Leonard Lake's wife, Claralyn Balazs, cooperated with investigators and received legal immunity from prosecution. Court records stated that Balazs turned over weapons and other material to authorities during the investigation. Balazs was called as a key witness in Ng's trial in 1999. Ng's lawyer, William Kelley, in a surprise move, dismissed Balazs without asking any questions. Kelley later declined to explain his actions. Balazs was on the witness stand for a few minutes as Kelley read sections of her immunity agreement. Balazs was expected to shed light on what happened inside the mountain cabin that her parents owned.

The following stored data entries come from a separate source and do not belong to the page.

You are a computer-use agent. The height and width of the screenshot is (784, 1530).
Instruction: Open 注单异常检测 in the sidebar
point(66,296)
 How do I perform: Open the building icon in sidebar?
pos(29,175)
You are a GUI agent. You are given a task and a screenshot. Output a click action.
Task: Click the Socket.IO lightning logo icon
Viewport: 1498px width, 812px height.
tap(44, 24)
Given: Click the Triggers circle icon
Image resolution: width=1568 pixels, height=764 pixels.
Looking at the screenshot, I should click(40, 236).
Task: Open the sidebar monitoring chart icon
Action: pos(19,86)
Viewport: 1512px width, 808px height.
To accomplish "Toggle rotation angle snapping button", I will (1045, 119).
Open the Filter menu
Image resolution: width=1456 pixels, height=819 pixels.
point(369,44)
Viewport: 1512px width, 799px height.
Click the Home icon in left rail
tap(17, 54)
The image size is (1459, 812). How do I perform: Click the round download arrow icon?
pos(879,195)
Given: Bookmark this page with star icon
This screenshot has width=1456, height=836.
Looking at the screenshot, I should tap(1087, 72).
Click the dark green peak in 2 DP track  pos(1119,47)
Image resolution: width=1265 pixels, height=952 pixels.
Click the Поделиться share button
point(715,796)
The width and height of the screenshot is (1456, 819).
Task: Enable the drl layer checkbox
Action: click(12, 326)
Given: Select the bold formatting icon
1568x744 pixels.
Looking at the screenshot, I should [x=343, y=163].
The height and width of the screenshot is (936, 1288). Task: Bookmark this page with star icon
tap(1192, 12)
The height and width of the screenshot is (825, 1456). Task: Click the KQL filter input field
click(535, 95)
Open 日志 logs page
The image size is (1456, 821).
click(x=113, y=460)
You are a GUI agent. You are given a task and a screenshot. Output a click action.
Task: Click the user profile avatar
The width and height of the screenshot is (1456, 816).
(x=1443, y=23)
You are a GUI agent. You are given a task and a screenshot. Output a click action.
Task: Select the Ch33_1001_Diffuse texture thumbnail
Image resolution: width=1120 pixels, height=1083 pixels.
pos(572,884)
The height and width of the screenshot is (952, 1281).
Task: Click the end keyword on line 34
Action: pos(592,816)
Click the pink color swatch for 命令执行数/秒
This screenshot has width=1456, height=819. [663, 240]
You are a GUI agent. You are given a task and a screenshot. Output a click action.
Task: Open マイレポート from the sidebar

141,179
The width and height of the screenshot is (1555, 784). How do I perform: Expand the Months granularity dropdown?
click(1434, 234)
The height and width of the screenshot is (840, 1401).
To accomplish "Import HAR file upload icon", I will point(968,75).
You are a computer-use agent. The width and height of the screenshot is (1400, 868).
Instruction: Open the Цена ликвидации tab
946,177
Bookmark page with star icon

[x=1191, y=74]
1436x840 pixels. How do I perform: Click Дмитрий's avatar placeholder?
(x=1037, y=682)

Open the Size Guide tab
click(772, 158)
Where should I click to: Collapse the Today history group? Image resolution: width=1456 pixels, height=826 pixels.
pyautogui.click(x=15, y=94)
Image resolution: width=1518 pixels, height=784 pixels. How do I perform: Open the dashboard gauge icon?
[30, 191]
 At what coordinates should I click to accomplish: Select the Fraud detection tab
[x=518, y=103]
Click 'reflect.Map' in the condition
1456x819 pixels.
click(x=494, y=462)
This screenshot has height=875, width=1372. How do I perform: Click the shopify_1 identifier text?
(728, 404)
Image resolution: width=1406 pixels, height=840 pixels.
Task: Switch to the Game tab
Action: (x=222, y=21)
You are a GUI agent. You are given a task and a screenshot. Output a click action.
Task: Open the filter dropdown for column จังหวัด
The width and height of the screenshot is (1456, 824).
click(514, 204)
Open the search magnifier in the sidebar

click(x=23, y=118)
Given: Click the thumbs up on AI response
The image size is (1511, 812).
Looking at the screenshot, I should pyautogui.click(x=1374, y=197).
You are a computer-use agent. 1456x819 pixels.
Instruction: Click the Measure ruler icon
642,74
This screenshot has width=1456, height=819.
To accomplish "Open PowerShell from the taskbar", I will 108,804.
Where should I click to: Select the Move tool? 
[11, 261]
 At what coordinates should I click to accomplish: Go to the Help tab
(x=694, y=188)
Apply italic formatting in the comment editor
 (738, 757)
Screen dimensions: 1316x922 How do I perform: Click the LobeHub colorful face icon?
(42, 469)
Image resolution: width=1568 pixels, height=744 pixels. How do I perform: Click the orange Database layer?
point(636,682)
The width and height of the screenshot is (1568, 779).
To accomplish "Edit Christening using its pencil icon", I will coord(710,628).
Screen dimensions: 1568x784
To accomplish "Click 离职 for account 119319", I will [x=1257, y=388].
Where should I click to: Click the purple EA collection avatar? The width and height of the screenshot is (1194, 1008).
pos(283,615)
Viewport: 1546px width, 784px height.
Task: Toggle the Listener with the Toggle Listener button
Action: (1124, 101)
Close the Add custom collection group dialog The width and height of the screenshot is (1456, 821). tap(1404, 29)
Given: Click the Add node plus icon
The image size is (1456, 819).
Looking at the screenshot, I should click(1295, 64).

Despite the video evidence and information in Lake's voluminous diaries, Ng maintained that he was merely an observer — that Lake planned and committed all of the kidnappings, rapes, and murders unassisted. He further maintained that he was dependent upon Lake for direction, that the abuse he suffered at the hands of his father was a mitigating factor, and that his good behavior behind bars showed that he should be imprisoned for life rather than executed. Psychiatrist Stuart Grassian testified that Ng had dependent personality disorder, but admitted under cross-examination that he had not viewed the tapes that showed Ng participating in the crimes. Clinical psychologist Abraham Nievod agreed with the diagnosis of dependent personality disorder, and opined that Ng's behavior in the tapes indicated that he was attempting to "mirror" and please Lake. Four prison guards, two sheriff's deputies, a prison library employee, and a prison counselor all testified that Ng was a model prisoner. Four former Marines who had known Ng while he was serving in the Marine Corps testified that he was quiet and well-behaved. Ng's parents both testified about his troubled childhood, and expressed remorse for their son's behavior.
Ng insisted on taking the stand in his own defense, which allowed prosecutors to introduce additional evidence that helped define Ng's role in all aspects of the crimes. One significant item was a photo of Ng in his prison cell, with cartoons he had sketched of his victims hanging on the wall behind him.
In February 1999, Ng was convicted of eleven of the twelve homicides—six men, three women, and two male infants; jurors deadlocked on the twelfth charge—and sentenced Ng to death. The presiding judge rejected a motion to reduce the jury's death verdict. "Mr. Ng was not under any duress," he said, "nor does the evidence support that he was under the domination of Leonard Lake." Ng's prosecution cost the State of California approximately $20 million, at the time the most expensive trial in the state's history. As of July 2019, official California Department of Corrections and Rehabilitation (CDCR) records show Ng, CDCR inmate P46001, still waits on death row, at San Quentin State Prison. No executions have taken place on California's death row since 2006.